Der Steuerberater habe den objektiven Tatbestand einer leichtfertigen Steuerverkürzung nicht erfüllt, weil nicht er selbst, sondern der Steuerpflichtige die Steuererklärung beim Finanzamt eingereicht und damit unrichtige Angaben gemacht habe. Der Steuerpflichtige habe zwar den objektiven Tatbestand der Steuerverkürzung durch die Abgabe der unrichtigen Steuererklärung erfüllt. Aber er habe nicht leichtfertig gehandelt. "Denn auch bei gewissenhafter und ihm zumutbarer Prüfung habe er nicht erkennen können, dass die von ihm unterschriebene Einkommensteuererklärung unrichtig war", urteilten die Richter.

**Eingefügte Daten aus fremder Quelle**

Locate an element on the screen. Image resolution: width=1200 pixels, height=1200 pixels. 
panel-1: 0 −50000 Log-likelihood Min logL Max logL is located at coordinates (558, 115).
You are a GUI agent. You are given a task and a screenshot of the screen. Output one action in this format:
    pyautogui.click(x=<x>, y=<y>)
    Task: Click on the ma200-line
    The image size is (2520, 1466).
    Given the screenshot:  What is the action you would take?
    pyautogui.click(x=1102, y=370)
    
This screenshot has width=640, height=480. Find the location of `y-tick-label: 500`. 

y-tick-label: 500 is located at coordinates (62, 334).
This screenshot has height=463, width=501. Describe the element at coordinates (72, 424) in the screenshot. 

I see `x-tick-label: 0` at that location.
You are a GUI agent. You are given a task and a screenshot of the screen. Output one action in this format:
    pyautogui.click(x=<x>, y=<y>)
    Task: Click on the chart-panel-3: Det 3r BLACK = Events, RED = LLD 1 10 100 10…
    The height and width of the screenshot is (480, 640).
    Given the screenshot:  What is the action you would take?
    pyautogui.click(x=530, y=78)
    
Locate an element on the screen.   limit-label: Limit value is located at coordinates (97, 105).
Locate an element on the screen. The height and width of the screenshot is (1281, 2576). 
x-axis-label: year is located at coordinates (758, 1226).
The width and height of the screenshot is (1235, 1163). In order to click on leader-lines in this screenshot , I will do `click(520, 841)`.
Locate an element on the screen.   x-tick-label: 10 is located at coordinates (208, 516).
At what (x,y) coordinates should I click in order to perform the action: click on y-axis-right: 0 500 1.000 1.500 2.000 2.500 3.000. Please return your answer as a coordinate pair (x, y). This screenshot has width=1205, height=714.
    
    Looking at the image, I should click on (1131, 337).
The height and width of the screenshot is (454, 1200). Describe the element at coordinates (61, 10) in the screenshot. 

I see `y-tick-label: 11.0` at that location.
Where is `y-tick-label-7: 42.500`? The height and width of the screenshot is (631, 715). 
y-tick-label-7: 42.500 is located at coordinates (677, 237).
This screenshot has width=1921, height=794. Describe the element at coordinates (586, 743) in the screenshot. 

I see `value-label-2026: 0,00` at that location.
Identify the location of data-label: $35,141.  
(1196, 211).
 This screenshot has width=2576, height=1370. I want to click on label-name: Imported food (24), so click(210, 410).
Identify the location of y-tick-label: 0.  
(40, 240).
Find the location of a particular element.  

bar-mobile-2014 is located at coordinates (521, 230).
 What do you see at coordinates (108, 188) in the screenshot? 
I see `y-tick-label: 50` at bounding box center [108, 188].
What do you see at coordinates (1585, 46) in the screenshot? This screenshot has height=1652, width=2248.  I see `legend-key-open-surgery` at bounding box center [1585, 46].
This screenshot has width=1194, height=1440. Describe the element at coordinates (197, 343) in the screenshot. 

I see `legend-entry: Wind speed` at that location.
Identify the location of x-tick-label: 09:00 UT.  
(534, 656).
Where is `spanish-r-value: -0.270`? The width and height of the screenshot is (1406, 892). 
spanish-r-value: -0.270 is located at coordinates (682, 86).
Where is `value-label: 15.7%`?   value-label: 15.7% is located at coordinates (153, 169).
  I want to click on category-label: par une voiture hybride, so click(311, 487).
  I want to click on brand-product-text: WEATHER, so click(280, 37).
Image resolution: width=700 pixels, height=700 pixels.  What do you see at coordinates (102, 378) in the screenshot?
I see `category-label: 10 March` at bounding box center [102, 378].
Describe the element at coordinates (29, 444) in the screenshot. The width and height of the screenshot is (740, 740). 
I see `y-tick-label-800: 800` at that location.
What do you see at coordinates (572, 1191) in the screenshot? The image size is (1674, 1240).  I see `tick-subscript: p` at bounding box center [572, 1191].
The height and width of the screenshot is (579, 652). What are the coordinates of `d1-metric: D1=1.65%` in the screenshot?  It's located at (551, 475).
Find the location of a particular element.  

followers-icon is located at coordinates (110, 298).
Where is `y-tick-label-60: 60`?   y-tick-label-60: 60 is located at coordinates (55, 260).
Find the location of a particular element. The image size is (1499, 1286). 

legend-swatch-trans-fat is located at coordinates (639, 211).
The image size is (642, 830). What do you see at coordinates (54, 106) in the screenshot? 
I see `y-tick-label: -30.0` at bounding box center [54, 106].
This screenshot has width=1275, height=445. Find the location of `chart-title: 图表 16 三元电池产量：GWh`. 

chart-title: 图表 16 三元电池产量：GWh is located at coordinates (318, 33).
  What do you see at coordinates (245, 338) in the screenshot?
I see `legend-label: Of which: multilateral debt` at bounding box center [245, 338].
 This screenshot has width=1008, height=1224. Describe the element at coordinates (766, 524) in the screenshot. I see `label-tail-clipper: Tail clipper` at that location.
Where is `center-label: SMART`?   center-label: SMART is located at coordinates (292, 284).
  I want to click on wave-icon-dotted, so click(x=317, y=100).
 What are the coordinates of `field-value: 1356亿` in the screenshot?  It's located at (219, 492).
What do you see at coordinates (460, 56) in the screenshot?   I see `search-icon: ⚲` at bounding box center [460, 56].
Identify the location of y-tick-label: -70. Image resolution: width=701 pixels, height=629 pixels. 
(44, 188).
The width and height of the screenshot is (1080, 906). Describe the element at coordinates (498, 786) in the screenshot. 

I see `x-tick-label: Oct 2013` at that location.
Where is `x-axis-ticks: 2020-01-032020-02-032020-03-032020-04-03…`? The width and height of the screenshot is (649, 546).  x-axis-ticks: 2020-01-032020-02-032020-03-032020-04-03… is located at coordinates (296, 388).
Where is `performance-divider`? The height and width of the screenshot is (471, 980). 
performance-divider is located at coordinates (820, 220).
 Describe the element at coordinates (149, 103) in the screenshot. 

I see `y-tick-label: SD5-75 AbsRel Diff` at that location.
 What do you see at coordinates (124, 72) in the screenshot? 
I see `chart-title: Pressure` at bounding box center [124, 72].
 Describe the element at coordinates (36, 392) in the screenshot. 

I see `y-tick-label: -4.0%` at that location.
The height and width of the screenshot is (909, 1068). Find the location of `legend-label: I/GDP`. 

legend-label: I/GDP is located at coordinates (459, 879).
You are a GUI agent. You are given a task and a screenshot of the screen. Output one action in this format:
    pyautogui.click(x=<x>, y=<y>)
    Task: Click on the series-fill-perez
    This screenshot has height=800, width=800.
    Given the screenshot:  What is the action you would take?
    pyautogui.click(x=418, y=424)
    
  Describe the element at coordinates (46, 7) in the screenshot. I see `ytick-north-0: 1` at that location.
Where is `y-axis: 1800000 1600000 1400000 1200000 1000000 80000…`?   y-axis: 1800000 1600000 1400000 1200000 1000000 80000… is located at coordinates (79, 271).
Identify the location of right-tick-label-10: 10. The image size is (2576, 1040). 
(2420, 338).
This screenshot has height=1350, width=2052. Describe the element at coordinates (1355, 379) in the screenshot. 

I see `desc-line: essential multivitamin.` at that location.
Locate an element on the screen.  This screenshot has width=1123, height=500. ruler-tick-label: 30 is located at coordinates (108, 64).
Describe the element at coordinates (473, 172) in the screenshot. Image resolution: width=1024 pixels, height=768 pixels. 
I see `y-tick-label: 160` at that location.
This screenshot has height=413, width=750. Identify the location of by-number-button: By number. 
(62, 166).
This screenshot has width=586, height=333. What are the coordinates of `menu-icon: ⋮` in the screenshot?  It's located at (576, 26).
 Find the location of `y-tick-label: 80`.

Das leichtfertige Handeln des Steuerberaters könne dem Kläger auch nicht nach straf- oder steuerrechtlichen Grundsätzen zugerechnet werden, so der BFH weiter. Deshalb könne die bei der Erstellung der Steuererklärung häufig notwendige Aufgabenteilung zwischen Steuerpflichtigen und steuerlichem Berater dazu führen, dass die Festsetzungsfrist bei objektiv unrichtigen Angaben wie üblich abläuft. Dies gelte selbst dann, wenn sich der Ermittlungsaufwand der Finanzbehörde deshalb erhöht.
Zwei ähnlich gelagerte Falschangaben haben also gänzlich unterschiedliche Folgen. Entscheidend dafür ist nach Auffassung des BFH, dass sich in einem Fall der Fehler aufdrängen musste, im anderen nicht.